秋植えタマネギを栽培する場合、マルチを利用される方が多いかと思います。
マルチとは土の上に敷く農業資材全体を指す言葉で、昔は稲わらや麦わらを敷いていましたが、今はビニール製のものを使用される方が多いです。色は透明、白、黒などがあり、すでに穴があいているものなど目的によって様々なものが販売されています。

(写真はマルチを利用したジャガイモの栽培の様子)

ホームセンターには植え付け位置に穴があいたタマネギ専用のマルチも販売されています。マルチをすることによって圃場表面を覆うことができるので、雑草が生えにくくなったり、雨による肥料流亡の抑制が期待でき追肥の手間が省けたりと、省力的な栽培が可能になります。

さらに、マルチの保温効果によって低温期でも地温の確保ができるため、マルチがない場合より生育スピードが早くなり、収穫時期も早くなるといった効果が期待できます。

晩生品種のタマネギでは一般的に6月を過ぎてから収穫が始まりますが、この時期はちょうど梅雨が始まる時期でもあります。
タマネギは収穫期に雨に当たると病気やカビの被害が増えてしまうため、長期間の保存ができなくなってしまいます。マルチを張り少しでも早く収穫できるようにすることで、きれいなタマネギを長期間保存できるようになります。

このようにメリットが多いタマネギのマルチ栽培ですが、マルチを張る時と除去する時の作業は重労働です。
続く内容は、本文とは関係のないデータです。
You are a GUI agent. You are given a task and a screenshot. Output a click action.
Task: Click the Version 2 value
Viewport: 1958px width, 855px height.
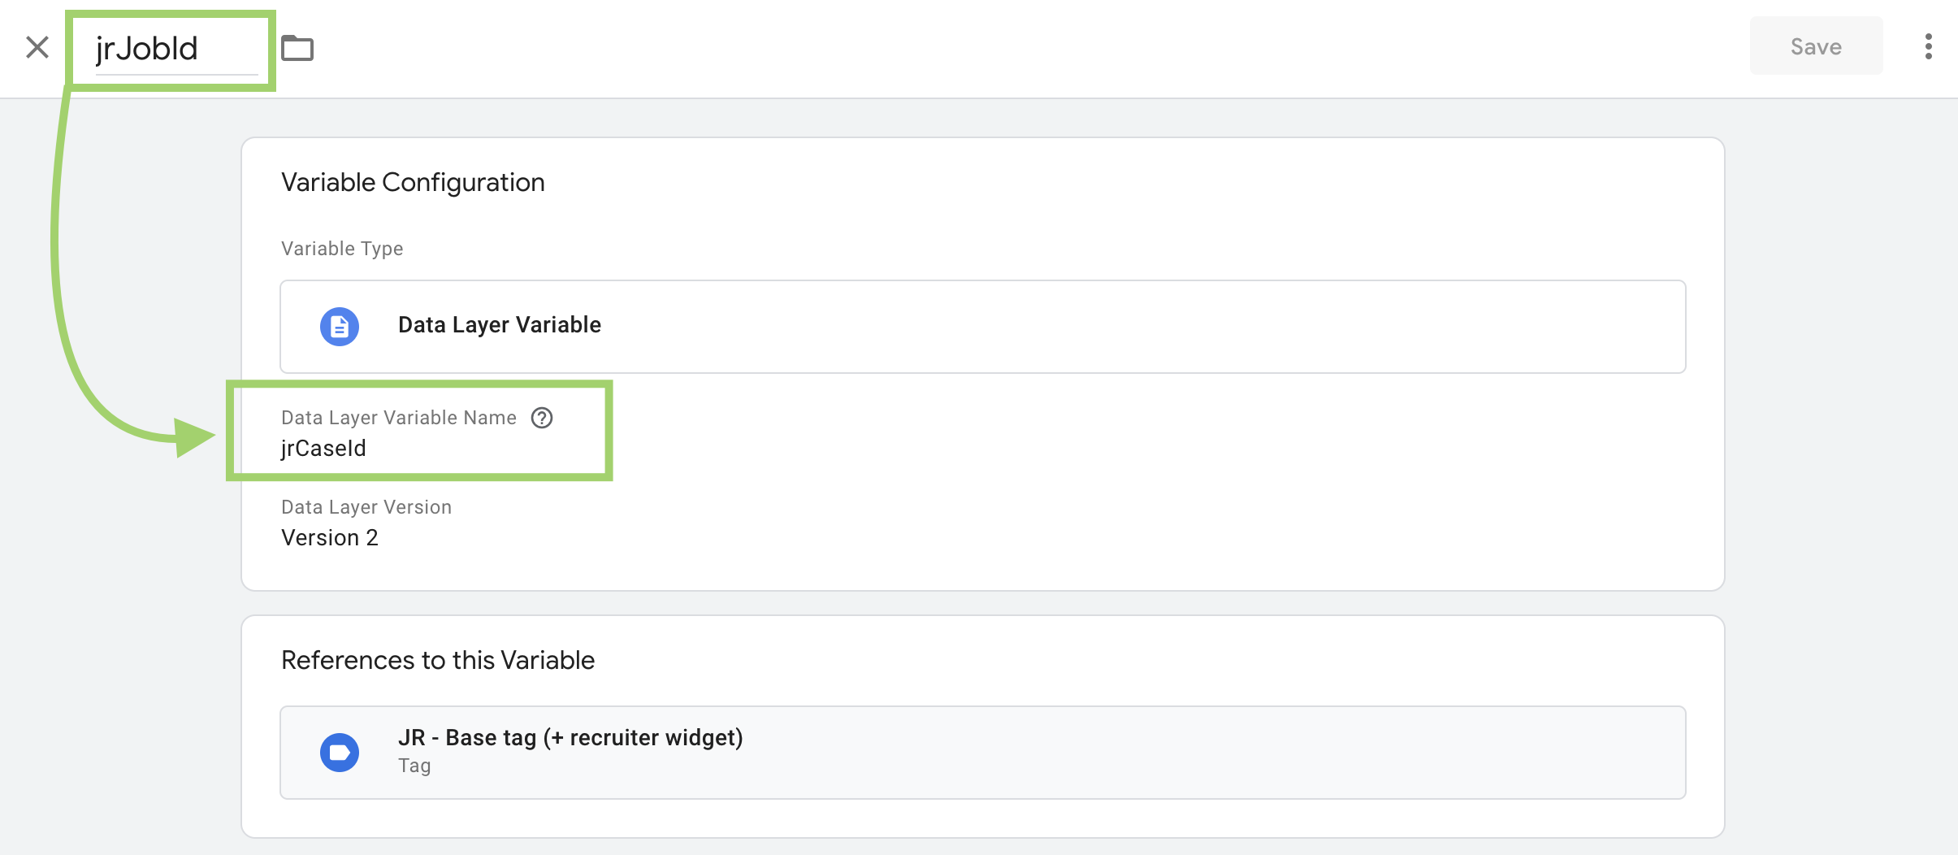point(329,538)
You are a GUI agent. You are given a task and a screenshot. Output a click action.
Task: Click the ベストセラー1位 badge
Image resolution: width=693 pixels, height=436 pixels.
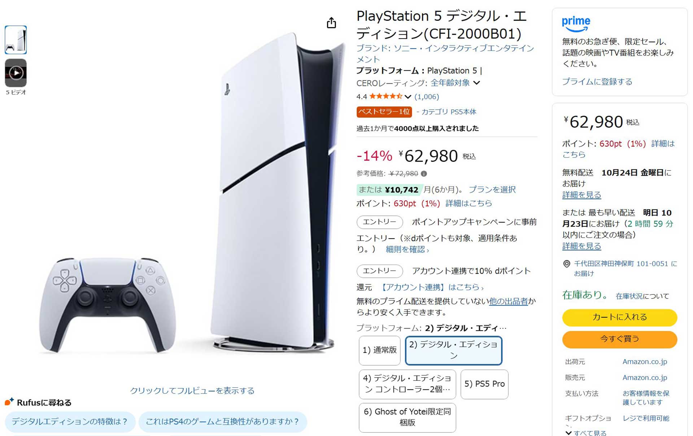(383, 112)
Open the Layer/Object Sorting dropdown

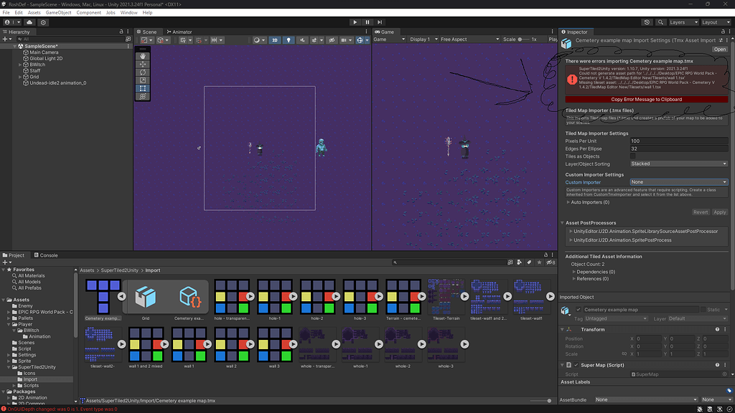678,163
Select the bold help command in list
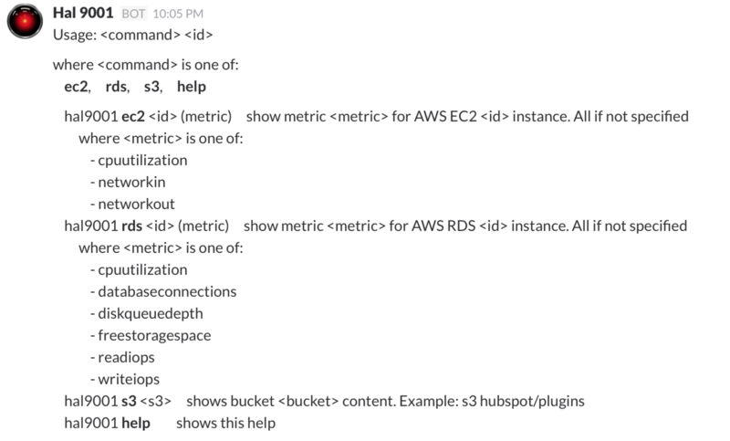The width and height of the screenshot is (730, 441). coord(192,87)
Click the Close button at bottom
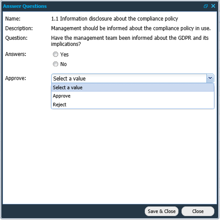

栽培面積がそれほど広くない場合はあまり手間を感じませんが、面積が広くなるとその分必要なマルチの量も多くなり、土を覆うだけで結構な手間がかかります。また、栽培が終わった後、マルチを除去する手間やごみとして捨てる手間もかなりの重労働になります。

マルチを使うか使わないか迷ったときの判断基準のひとつが、苗の数になるのではと思います。あくまで私見ですが、苗が500本以下の場合だとマルチをした方が楽に感じますし、逆に500本を超えるようであればマルチをせずに栽培する方が体力的には楽に感じます。
ただ、マルチをしない場合は雑草管理が大変になるので、タマネギの上から散布できる除草剤(トリフルラリン乳剤やセトキシジム乳剤など)を使うのが便利です。適用方法をよく守って適切に使用すると収穫時期までほとんど雑草に困ることはないかと思います。

OATアグリオの研究所ではマルチをせずに栽培していますが、適切な時期に除草剤を処理しているので、雑草はほとんど生えていません。

最後に

今回は、タマネギ栽培におけるマルチの使用についてお話しました。
皆様の栽培環境に合わせてマルチの使用を考えてみてくださいね。